**AIM OF THE TASK:**
Print the whole listing below character for character, keeping every line.

**GIVEN DATA:**
______
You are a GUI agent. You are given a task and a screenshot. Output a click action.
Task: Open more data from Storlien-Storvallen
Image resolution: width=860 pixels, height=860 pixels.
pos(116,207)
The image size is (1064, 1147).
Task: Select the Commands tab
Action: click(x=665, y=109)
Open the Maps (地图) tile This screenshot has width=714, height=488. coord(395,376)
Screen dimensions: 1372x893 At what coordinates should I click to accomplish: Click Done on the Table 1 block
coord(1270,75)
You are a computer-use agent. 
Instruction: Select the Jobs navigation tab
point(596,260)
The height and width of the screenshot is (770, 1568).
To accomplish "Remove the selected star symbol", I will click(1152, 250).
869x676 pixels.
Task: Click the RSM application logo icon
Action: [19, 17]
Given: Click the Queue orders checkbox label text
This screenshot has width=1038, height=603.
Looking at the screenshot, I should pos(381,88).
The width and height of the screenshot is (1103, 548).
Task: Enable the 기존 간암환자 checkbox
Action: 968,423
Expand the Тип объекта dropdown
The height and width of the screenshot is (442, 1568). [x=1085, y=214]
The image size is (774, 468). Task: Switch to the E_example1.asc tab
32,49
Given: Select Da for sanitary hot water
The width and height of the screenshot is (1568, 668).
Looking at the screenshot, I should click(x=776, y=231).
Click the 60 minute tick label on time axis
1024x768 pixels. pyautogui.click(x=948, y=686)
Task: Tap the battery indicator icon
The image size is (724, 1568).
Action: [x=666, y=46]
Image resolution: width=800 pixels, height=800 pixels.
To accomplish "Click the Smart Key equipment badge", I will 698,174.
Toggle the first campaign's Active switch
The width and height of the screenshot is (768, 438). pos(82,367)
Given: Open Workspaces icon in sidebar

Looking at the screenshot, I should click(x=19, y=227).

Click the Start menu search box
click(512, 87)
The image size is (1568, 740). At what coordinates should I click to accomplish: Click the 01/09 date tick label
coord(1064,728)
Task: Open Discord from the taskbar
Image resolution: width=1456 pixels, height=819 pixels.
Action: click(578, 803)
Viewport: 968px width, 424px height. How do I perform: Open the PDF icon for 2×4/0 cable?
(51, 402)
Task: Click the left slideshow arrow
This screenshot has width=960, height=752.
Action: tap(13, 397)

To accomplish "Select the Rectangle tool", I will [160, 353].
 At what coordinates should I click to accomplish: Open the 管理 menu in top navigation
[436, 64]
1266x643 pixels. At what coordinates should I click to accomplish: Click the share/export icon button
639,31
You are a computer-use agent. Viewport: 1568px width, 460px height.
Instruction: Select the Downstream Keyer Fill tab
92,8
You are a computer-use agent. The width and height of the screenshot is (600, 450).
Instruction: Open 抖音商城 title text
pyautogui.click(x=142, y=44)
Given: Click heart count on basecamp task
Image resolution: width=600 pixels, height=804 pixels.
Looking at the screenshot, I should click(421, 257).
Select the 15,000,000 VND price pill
______
**RESULT FOR THIS TASK:**
You are a GUI agent. You are given a task and a screenshot. Output a click action.
Task: Open more data from Storlien-Storvallen
Image resolution: width=860 pixels, height=860 pixels.
pos(116,207)
The image size is (1064, 1147).
Task: Select the Commands tab
Action: click(x=665, y=109)
Open the Maps (地图) tile This screenshot has width=714, height=488. coord(395,376)
Screen dimensions: 1372x893 At what coordinates should I click to accomplish: Click Done on the Table 1 block
coord(1270,75)
You are a computer-use agent. 
Instruction: Select the Jobs navigation tab
point(596,260)
The height and width of the screenshot is (770, 1568).
To accomplish "Remove the selected star symbol", I will click(1152, 250).
869x676 pixels.
Task: Click the RSM application logo icon
Action: [19, 17]
Given: Click the Queue orders checkbox label text
This screenshot has width=1038, height=603.
Looking at the screenshot, I should pos(381,88).
The width and height of the screenshot is (1103, 548).
Task: Enable the 기존 간암환자 checkbox
Action: 968,423
Expand the Тип объекта dropdown
The height and width of the screenshot is (442, 1568). [x=1085, y=214]
The image size is (774, 468). Task: Switch to the E_example1.asc tab
32,49
Given: Select Da for sanitary hot water
The width and height of the screenshot is (1568, 668).
Looking at the screenshot, I should click(x=776, y=231).
Click the 60 minute tick label on time axis
1024x768 pixels. pyautogui.click(x=948, y=686)
Task: Tap the battery indicator icon
The image size is (724, 1568).
Action: [x=666, y=46]
Image resolution: width=800 pixels, height=800 pixels.
To accomplish "Click the Smart Key equipment badge", I will 698,174.
Toggle the first campaign's Active switch
The width and height of the screenshot is (768, 438). pos(82,367)
Given: Open Workspaces icon in sidebar

Looking at the screenshot, I should click(x=19, y=227).

Click the Start menu search box
click(512, 87)
The image size is (1568, 740). At what coordinates should I click to accomplish: Click the 01/09 date tick label
coord(1064,728)
Task: Open Discord from the taskbar
Image resolution: width=1456 pixels, height=819 pixels.
Action: click(578, 803)
Viewport: 968px width, 424px height. How do I perform: Open the PDF icon for 2×4/0 cable?
(51, 402)
Task: Click the left slideshow arrow
This screenshot has width=960, height=752.
Action: tap(13, 397)

To accomplish "Select the Rectangle tool", I will [160, 353].
 At what coordinates should I click to accomplish: Open the 管理 menu in top navigation
[436, 64]
1266x643 pixels. At what coordinates should I click to accomplish: Click the share/export icon button
639,31
You are a computer-use agent. Viewport: 1568px width, 460px height.
Instruction: Select the Downstream Keyer Fill tab
92,8
You are a computer-use agent. The width and height of the screenshot is (600, 450).
Instruction: Open 抖音商城 title text
pyautogui.click(x=142, y=44)
Given: Click heart count on basecamp task
Image resolution: width=600 pixels, height=804 pixels.
Looking at the screenshot, I should click(421, 257).
Select the 15,000,000 VND price pill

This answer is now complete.